Since the outbreak of the corona crisis, a lot has been saved in the Netherlands, almost 46 billion euros. That is more than 2.5 times as much as the year before. But a survey by Rabobank shows that this money is unevenly distributed: most of the money saved ended up with ‘only’ 35 percent of the population. For others, the savings balance remained the same or decreased. How can these differences be so great?
Whether someone saves a lot or little usually has to do with income, says Rabobank economist Carlijn Prins. “That was the case before corona, but now it is. It is not absolute, but traditionally people with a higher income have more savings. And that trend has therefore continued during corona.”
In corona times, those incomes and expenditures have sometimes changed. For example, entrepreneurs have sometimes had to use their savings to keep their business afloat. The other way around also applies: if your pre-corona had an above-average income and because of the lockdowns you spent less money on things like holidays or the catering industry, the result may be that your savings have grown in the meantime.
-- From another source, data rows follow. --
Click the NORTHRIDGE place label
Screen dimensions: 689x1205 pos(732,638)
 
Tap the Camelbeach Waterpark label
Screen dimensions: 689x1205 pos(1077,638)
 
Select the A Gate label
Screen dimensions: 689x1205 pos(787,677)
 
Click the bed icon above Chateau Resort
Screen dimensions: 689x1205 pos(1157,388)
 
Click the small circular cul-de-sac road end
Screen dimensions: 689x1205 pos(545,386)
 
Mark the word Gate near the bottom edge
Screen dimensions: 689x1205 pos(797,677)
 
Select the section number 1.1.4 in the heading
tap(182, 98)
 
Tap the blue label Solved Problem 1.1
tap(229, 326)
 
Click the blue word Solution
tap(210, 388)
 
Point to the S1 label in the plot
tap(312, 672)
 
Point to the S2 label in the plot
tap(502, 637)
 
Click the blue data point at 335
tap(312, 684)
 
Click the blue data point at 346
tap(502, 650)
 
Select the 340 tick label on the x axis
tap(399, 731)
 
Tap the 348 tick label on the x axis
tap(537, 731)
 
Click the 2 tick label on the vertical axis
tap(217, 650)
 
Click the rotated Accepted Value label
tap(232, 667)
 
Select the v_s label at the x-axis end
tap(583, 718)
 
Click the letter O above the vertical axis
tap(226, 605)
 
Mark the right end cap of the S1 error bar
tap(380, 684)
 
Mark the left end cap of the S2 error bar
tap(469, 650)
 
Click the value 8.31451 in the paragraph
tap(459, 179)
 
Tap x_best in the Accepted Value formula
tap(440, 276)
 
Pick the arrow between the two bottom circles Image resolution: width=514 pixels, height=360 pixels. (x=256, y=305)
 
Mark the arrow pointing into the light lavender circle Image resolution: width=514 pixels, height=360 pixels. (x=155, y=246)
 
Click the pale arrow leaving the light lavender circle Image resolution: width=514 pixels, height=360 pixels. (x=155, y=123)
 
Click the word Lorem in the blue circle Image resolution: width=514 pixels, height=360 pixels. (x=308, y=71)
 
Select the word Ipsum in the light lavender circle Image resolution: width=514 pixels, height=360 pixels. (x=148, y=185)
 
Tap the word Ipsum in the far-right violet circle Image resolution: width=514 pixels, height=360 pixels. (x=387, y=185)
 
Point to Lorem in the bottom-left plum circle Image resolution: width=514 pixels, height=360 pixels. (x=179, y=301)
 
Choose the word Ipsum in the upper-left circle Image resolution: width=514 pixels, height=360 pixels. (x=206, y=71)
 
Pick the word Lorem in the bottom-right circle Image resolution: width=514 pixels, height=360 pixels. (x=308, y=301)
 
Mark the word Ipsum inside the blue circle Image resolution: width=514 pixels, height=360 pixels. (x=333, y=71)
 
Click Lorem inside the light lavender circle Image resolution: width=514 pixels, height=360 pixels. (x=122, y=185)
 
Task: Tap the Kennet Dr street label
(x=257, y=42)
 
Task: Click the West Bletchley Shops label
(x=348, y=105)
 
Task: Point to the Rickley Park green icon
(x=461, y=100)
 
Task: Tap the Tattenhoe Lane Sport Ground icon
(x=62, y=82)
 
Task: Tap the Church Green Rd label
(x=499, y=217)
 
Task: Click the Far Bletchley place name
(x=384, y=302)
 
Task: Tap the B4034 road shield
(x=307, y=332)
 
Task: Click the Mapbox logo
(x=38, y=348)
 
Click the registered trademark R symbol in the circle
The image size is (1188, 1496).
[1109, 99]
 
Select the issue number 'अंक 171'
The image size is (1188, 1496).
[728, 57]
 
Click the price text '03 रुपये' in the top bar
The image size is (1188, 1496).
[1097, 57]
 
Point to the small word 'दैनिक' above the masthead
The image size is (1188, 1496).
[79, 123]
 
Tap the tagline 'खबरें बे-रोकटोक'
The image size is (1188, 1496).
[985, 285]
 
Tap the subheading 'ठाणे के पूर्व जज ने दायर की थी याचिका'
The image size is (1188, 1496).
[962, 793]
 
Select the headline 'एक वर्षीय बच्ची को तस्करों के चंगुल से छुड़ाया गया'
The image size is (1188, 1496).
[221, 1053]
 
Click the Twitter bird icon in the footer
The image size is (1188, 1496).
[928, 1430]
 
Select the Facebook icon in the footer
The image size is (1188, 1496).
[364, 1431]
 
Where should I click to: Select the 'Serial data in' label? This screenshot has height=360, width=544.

It is therefore logical, although the way in which the tens of billions of savings are now distributed, is also a surprise to economists. Prins: “We already thought that the money would end up more with people with a higher income. But we were surprised that it fell to only 35 percent of the population. Because 46 billion euros is a very substantial amount, more than two. times as many as the year before. “
Financial inequality does not come out of the blue, only it was previously visible in expenditure, the economist thinks. “People with an average or above average income then spent more money than people with a low income,” says Prins. “Now that less was possible due to corona, money that would otherwise be spent shifted to the savings account.